Fear of flying is the fear of being on an aircraft, such as an airplane or helicopter, while it is in flight. It is also referred to as flying anxiety, flying phobia, flight phobia, aviophobia, aerophobia, pteromechanophobia, or pteromerhanophobia (although aerophobia also means a fear of drafts or of fresh air, especially in rabies patients).

Acute anxiety caused by flying can be treated with anti-anxiety medication. The condition can be treated with exposure therapy, which works better when combined with cognitive behavioral therapy.

==Signs and symptoms==
People with fear of flying experience intense, persistent fear or anxiety when they consider flying, as well as during flying. They will avoid flying if they can, and the fear, anxiety, and avoidance cause significant distress and impair their ability to function. Take-off, bad weather, and turbulence appear to be the most anxiety-provoking aspects of flying.

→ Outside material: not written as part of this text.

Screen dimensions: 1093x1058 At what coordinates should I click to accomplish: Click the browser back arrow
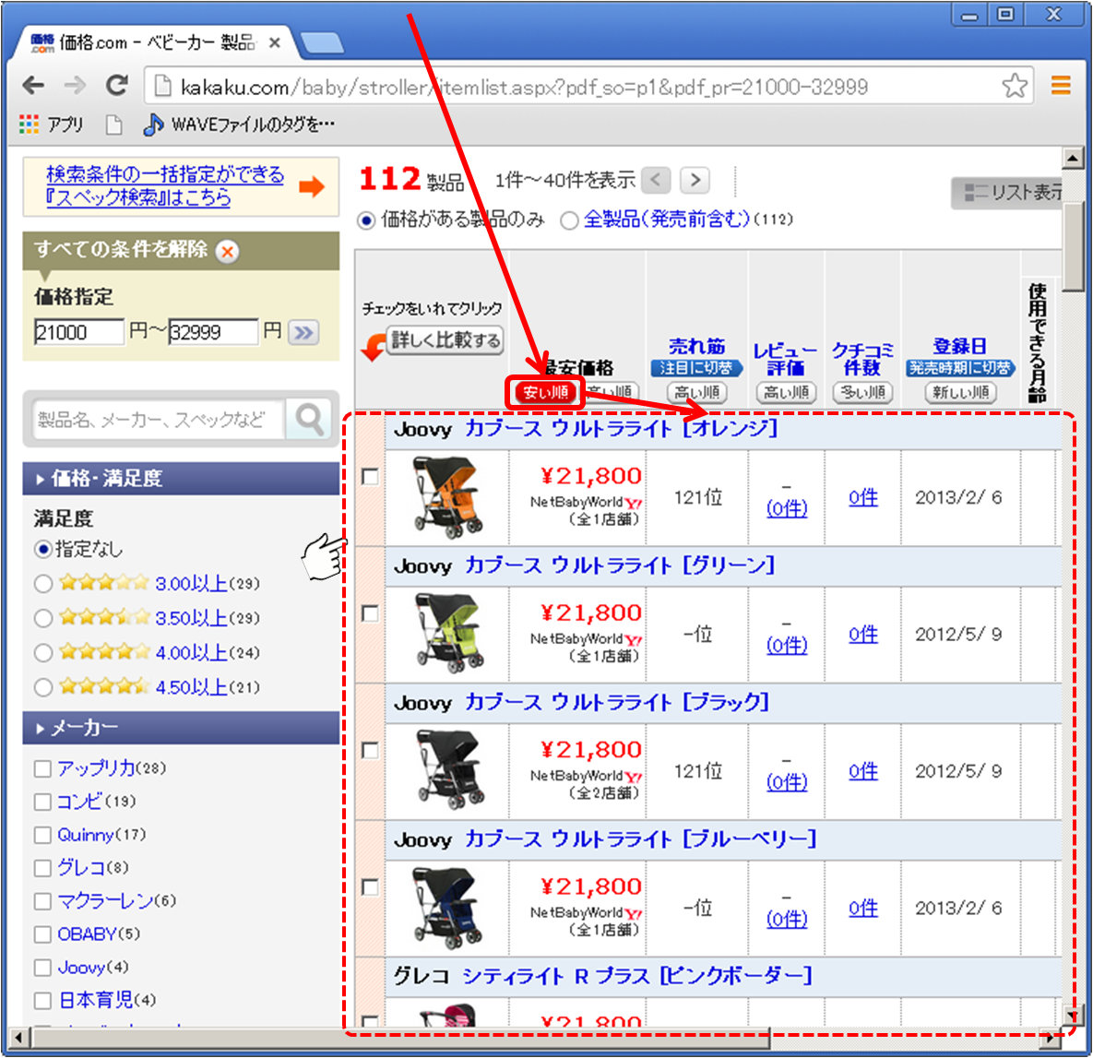(34, 86)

The most extreme manifestations can include panic attacks or vomiting at the mere sight or mention of an aircraft or air travel.

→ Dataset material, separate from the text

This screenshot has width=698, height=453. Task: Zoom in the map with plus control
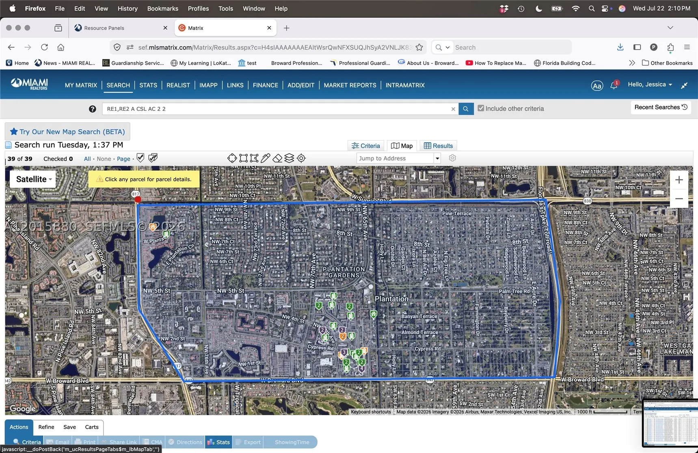coord(679,180)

Around 60% of people with fear of flying report having some other anxiety disorder.

==Cause==
The causes of flight phobia and the mechanisms by which it is maintained were not well understood as of 2016. It is not clear if it is really one condition; it appears to be heterogenous. It appears that some people get aerophobia from being or having claustrophobia to the small spaces inside the fuselage of the plane or helicopter. Though highly unlikely, fear of plane crashes may induce symptoms as well.

==Diagnosis==
Fear of flying is a specific phobia classified as such in the DSM-5.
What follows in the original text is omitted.